__PROBLEM__:
The lines from the top of the listing through the one containing "Task: Click the 创建监控项 button" are to be retyped exactly, with no other lines.
[[ DATA PROVIDED open ]]
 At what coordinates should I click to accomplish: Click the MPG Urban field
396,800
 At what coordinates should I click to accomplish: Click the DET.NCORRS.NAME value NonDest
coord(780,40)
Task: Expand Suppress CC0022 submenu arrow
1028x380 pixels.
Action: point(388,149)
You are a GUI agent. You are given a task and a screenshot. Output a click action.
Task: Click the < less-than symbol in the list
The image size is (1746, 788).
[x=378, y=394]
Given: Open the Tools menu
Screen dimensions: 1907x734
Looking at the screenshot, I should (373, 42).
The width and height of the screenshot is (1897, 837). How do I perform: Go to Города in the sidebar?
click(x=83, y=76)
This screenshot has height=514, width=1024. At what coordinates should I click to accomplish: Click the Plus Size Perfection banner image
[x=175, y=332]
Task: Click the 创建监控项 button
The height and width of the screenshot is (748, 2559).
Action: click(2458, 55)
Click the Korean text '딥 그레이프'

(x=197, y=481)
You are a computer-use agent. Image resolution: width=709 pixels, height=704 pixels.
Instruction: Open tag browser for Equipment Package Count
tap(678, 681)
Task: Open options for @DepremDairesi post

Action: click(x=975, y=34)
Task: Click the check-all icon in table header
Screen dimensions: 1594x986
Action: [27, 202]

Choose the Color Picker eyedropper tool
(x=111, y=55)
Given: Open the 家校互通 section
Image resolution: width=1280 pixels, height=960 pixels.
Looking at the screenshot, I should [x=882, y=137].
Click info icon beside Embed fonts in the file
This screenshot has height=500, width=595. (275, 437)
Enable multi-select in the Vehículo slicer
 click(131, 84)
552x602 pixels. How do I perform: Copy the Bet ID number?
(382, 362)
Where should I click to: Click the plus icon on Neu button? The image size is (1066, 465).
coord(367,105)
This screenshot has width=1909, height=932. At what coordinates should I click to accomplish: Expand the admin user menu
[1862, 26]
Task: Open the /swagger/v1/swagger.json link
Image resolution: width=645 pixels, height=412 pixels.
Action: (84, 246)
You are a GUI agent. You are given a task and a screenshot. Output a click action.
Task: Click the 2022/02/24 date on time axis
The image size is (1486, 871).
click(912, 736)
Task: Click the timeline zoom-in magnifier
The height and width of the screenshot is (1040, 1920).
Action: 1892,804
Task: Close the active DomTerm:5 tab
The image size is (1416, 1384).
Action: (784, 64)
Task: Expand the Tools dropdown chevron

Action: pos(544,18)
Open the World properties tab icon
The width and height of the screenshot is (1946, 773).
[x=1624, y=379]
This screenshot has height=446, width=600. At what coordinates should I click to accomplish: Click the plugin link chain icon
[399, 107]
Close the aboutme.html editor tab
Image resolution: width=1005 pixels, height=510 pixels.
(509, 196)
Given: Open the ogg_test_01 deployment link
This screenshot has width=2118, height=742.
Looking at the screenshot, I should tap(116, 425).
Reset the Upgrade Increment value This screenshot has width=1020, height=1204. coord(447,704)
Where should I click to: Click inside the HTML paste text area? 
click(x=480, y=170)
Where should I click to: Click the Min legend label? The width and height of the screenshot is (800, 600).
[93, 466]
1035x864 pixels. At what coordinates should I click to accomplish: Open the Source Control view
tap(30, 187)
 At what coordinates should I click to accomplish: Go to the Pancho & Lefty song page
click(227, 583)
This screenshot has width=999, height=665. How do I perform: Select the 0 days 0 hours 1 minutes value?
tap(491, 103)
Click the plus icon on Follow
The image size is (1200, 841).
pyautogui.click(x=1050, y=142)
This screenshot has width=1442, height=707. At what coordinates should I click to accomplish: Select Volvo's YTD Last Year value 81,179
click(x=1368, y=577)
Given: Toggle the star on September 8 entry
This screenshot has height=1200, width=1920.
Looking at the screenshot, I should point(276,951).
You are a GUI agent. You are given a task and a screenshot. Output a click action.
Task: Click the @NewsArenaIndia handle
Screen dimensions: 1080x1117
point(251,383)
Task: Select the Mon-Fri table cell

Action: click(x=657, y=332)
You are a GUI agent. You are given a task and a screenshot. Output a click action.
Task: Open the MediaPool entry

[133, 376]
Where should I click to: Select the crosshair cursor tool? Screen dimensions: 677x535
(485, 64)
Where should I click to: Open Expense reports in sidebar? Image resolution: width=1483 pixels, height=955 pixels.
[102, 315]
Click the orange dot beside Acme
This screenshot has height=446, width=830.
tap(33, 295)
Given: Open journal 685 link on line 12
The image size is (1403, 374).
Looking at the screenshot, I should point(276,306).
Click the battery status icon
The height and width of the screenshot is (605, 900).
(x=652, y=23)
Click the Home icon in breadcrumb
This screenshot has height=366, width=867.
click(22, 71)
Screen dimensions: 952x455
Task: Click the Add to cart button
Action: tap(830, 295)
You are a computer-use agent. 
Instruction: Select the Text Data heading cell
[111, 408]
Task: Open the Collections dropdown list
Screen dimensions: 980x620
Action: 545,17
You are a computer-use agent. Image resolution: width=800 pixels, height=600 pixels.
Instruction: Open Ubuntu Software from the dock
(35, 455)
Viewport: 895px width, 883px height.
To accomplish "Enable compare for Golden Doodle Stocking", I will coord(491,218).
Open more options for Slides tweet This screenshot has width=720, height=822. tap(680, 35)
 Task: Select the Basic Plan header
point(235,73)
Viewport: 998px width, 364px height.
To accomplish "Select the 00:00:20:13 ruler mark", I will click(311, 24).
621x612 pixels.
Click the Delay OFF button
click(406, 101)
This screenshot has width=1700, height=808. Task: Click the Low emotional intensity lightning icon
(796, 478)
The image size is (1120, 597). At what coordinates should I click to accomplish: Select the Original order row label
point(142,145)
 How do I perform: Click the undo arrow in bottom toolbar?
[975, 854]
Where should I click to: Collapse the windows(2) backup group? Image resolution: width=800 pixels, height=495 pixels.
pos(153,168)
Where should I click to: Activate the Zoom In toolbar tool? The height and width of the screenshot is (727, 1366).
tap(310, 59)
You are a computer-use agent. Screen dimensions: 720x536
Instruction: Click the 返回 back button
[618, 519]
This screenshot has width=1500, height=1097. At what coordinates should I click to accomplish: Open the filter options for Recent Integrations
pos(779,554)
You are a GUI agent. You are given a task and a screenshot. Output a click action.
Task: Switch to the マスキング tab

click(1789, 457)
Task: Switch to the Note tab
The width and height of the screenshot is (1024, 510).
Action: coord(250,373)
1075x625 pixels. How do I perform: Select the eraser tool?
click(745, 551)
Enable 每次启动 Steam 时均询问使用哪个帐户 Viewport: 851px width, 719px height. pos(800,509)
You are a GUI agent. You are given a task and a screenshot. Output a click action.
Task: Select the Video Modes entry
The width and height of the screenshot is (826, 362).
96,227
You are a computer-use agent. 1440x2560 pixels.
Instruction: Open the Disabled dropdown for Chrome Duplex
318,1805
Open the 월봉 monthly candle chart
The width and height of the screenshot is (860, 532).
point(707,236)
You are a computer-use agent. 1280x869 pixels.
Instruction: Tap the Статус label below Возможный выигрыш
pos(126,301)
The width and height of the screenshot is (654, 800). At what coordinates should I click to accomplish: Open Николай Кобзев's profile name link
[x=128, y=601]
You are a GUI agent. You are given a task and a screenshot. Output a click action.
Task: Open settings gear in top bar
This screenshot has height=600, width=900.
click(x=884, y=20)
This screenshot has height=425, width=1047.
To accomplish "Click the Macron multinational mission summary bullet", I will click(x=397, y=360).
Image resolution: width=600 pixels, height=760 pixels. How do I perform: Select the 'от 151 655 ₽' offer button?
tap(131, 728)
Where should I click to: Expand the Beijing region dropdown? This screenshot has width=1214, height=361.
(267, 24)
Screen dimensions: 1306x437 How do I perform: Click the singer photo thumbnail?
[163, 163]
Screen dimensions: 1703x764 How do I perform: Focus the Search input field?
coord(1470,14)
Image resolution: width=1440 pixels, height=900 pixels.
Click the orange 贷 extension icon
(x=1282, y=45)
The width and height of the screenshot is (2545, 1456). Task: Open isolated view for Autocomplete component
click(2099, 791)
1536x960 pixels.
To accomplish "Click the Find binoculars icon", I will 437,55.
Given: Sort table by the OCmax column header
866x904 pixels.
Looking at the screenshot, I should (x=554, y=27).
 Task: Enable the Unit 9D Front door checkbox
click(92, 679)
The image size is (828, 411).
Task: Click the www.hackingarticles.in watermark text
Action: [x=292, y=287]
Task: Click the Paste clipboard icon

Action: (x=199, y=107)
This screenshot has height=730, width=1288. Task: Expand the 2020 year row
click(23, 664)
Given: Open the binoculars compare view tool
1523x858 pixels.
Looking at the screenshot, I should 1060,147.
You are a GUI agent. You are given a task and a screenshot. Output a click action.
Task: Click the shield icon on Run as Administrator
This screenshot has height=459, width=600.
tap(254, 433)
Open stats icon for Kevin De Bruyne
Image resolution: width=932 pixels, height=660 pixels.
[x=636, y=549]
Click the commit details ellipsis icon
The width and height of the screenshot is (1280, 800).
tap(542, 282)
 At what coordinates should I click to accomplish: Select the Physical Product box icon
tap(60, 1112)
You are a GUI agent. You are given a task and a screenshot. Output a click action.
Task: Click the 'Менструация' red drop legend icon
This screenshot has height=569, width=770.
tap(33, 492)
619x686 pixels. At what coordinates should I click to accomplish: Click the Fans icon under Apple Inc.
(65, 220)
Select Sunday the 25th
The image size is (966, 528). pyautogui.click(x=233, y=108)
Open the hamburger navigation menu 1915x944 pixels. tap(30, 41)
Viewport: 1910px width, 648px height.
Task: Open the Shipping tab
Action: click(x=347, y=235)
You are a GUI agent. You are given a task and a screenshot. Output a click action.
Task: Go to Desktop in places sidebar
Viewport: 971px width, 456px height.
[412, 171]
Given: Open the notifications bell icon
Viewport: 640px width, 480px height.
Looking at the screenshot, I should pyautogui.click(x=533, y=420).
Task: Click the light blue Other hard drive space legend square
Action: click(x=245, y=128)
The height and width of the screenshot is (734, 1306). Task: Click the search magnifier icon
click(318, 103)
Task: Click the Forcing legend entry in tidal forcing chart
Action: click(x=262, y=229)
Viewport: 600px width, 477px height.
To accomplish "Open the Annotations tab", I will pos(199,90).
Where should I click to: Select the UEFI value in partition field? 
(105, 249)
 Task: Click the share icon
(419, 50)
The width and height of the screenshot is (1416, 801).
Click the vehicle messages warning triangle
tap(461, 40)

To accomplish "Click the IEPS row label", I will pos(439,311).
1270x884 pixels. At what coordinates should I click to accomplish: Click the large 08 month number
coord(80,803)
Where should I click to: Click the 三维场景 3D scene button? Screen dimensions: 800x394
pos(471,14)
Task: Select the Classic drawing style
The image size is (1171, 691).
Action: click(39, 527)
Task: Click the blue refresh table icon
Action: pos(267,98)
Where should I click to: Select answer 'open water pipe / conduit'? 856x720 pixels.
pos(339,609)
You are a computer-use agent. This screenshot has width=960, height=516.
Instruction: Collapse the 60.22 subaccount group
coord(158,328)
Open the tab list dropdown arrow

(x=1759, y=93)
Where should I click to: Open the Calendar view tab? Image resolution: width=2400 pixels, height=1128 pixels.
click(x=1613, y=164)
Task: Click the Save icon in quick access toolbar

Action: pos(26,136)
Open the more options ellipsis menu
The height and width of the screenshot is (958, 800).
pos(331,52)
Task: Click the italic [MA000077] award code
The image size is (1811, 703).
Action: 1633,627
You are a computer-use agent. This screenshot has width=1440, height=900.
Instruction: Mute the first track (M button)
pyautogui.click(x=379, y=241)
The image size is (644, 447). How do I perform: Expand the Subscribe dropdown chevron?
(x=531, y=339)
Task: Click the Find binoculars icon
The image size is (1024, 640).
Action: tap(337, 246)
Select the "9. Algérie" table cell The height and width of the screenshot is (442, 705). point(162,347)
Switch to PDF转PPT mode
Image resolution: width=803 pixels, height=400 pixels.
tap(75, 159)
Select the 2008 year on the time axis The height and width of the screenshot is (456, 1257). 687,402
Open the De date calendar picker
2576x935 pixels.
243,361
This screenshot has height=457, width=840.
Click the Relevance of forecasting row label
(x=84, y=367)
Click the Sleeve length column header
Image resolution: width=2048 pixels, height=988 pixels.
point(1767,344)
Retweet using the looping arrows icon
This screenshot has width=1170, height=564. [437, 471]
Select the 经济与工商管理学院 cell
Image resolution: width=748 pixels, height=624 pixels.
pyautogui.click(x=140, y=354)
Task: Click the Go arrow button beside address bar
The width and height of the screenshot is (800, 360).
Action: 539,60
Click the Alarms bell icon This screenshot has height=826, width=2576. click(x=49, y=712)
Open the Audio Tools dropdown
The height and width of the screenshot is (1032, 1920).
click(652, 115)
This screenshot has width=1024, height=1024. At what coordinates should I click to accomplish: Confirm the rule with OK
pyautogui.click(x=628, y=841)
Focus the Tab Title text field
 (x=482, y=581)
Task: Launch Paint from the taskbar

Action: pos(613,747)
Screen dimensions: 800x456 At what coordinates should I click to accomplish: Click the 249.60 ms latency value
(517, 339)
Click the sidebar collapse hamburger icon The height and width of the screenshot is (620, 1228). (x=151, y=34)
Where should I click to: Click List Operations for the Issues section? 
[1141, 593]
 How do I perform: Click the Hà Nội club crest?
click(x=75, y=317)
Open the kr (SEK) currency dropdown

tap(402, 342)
[[ DATA PROVIDED closed ]]
__RESULT__:
 At what coordinates should I click to accomplish: Click the MPG Urban field
396,800
 At what coordinates should I click to accomplish: Click the DET.NCORRS.NAME value NonDest
coord(780,40)
Task: Expand Suppress CC0022 submenu arrow
1028x380 pixels.
Action: point(388,149)
You are a GUI agent. You are given a task and a screenshot. Output a click action.
Task: Click the < less-than symbol in the list
The image size is (1746, 788).
[x=378, y=394]
Given: Open the Tools menu
Screen dimensions: 1907x734
Looking at the screenshot, I should (373, 42).
The width and height of the screenshot is (1897, 837). How do I perform: Go to Города in the sidebar?
click(x=83, y=76)
This screenshot has height=514, width=1024. At what coordinates should I click to accomplish: Click the Plus Size Perfection banner image
[x=175, y=332]
Task: Click the 创建监控项 button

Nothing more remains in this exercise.